On Sept. 26, days before Ritenour’s new trial was set to begin, a plea agreement was reached, wherein she would plead guilty to the charge of child endangerment resulting in death, and the charge of murder would be taken off the table.
Ritenour will serve up to 50 years and will be given credit for all time already served in connection with the case.
Prosecuting attorney Andrew Ritland said further criminal proceedings in the case should be concluded.
“I think it’s a fair resolution. It holds her accountable for her actions. She is not going to get out anytime soon. I think it fairly reflects not only the violent nature of the offense but, obviously, the significant loss of life as well,” he said. “So I think her taking responsibility for her actions and owning up to what she did, I think is appropriate in this case.”
When serious charges are presented against someone, Ritland said, there are often last minute explorations of potential plea agreements.
“She (Ritenour) had rejected plea offers in the past on the record in prior proceedings.
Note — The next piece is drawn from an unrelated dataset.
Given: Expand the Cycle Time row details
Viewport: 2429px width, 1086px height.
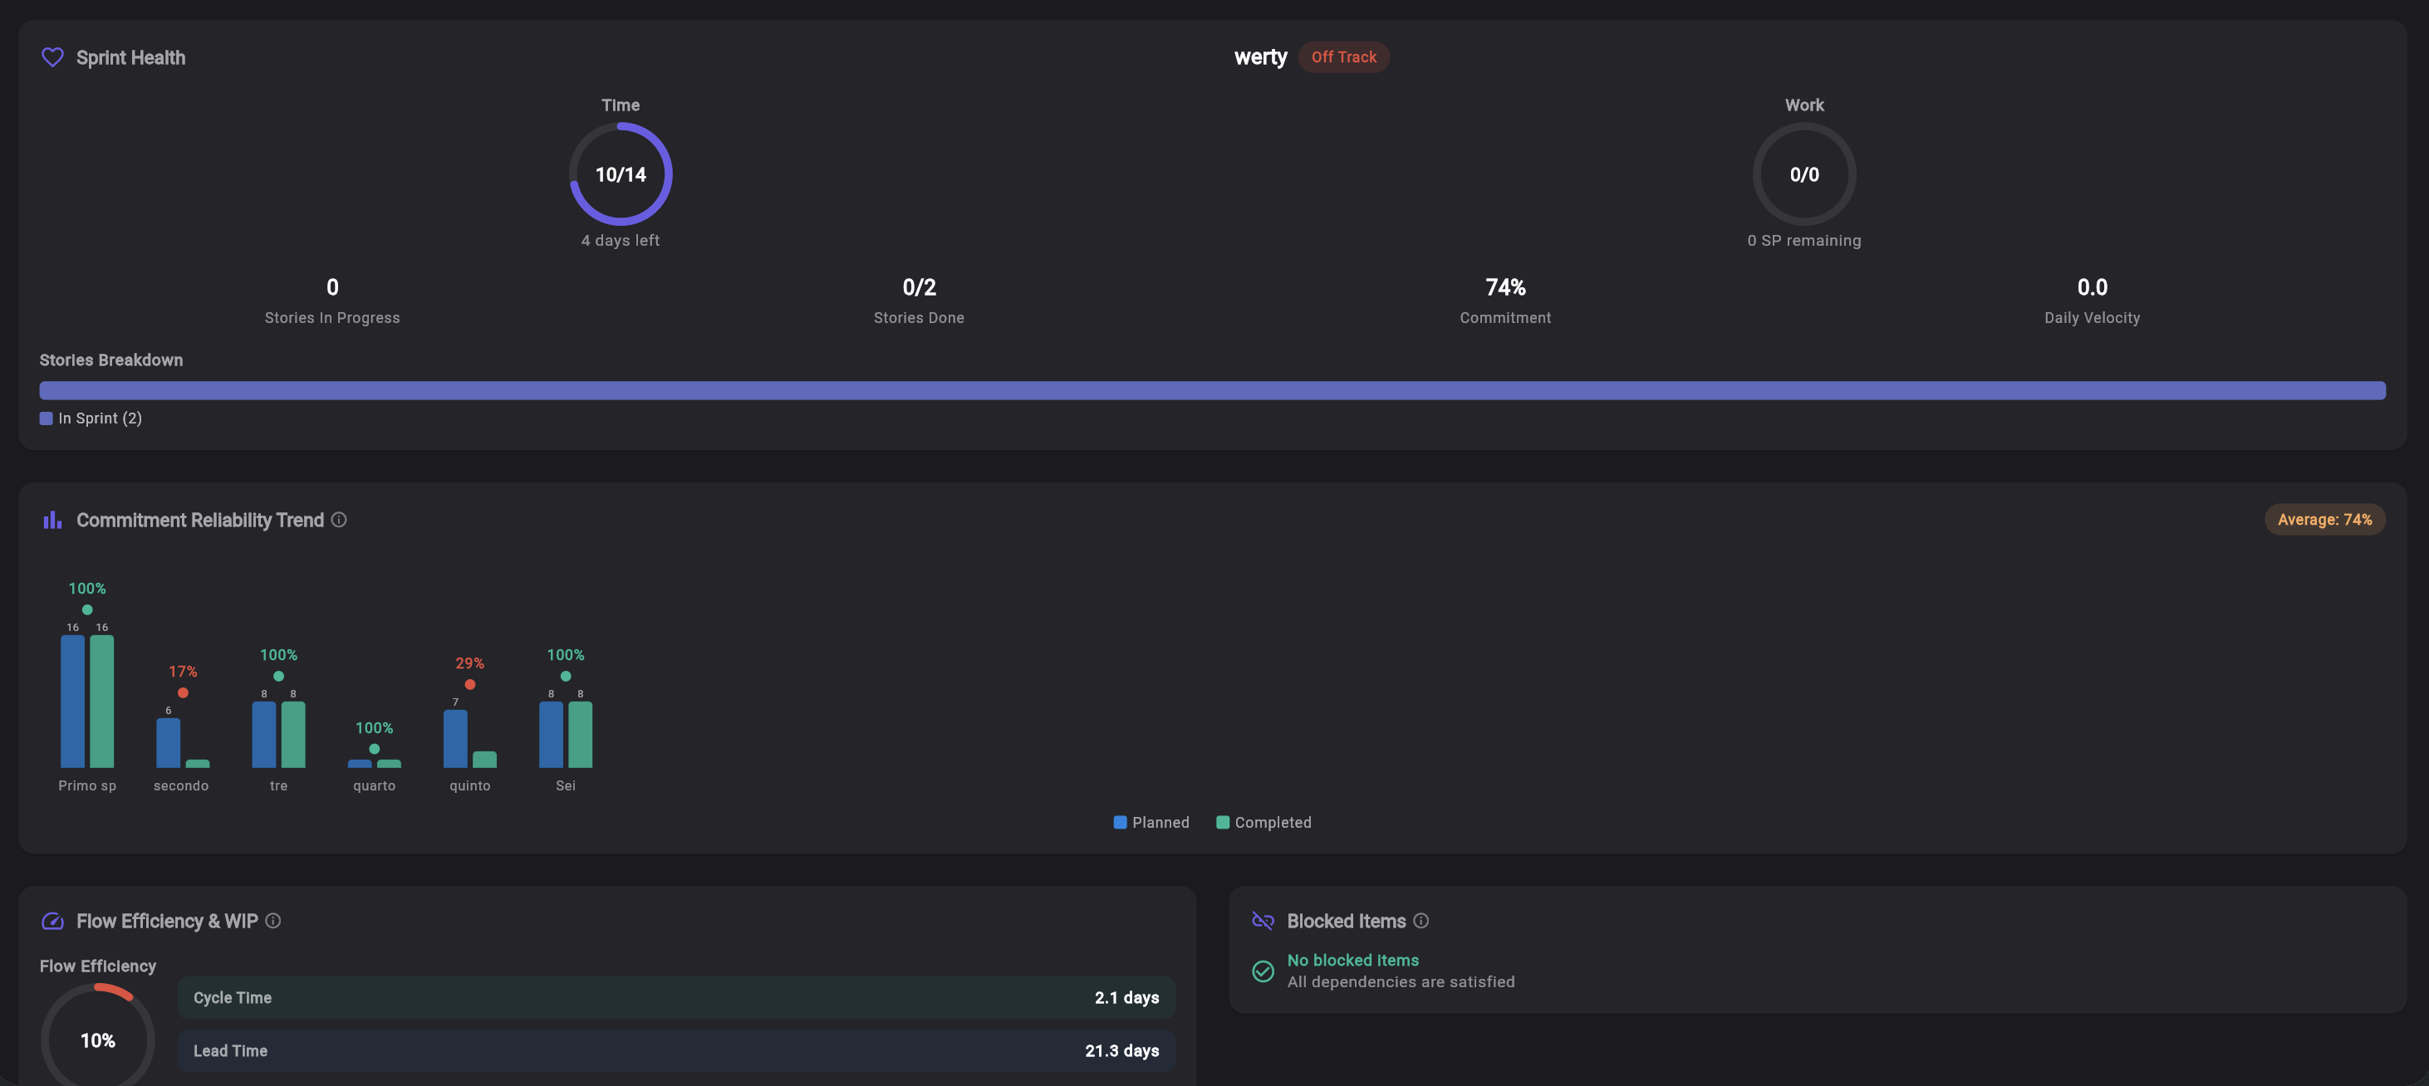Looking at the screenshot, I should click(675, 997).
So it’s not like this was the only opportunity to admit her guilt; she had just rejected those opportunities in the past,” he said. “When people come closer to trial, they kind of realize the potential consequences that are in place if they’re found guilty and they can sometimes re-evaluate their positions.”
While sudden, Ritland said, it was not necessarily unusual and that defendants will often wait until the last moment to try to make that final decision.
Ritenour's attorney, Gina Messamer said she had no comment to make regarding Ritenour's plea.
(This story has been updated to reflect the statement from Messamer.)